Vesta is small (about the size of Saturn’s moon Enceladus), but it was thought to be large enough for its interior to differentiate in a way similar to planets; with an iron core, mantle and crust. The new results indicate that the interior Vesta could be more heterogeneous than larger planetary bodies, such as Mars and the Earth.

Vesta is the second largest body in the main asteroid belt of the Solar System. This object is a remnant left over from the early stages of the Solar System, a time when materials circling the young Sun were colliding and merging to form the planets. Studying Vesta’s evolution and composition can provide information about the early Solar System and the inventory of materials that were available as the Earth formed and became habitable for life as we know it.

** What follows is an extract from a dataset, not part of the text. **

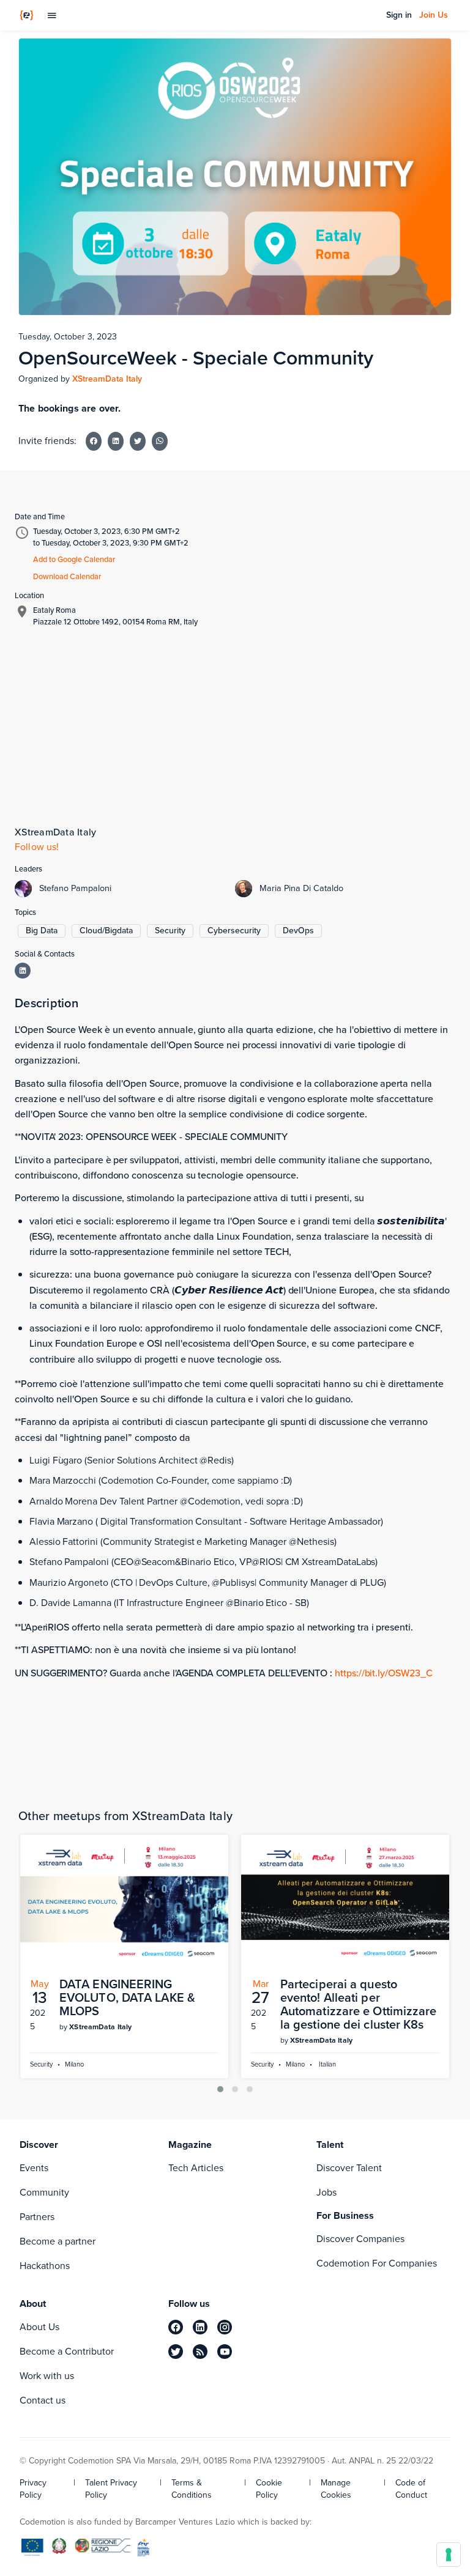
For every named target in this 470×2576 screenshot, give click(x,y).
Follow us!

In 2011, NASA’s Dawn mission arrived at Vesta and became the first spacecraft to orbit a body between Mars and Jupiter. Dawn confirmed that Vesta was the parent body of eucrites (as well as certain other meteorites found on Earth). These meteorites came from an impact event that created Vesta’s large south polar basin, and this finding provided a connection between samples on Earth and a specific event on a distant, small world. The mission went on to visit the dwarf planet Ceres, the largest object in the main asteroid belt.

The study, “Pristinity and petrogenesis of eucrites,” was published in the journal Meteoritics and Planetary Science.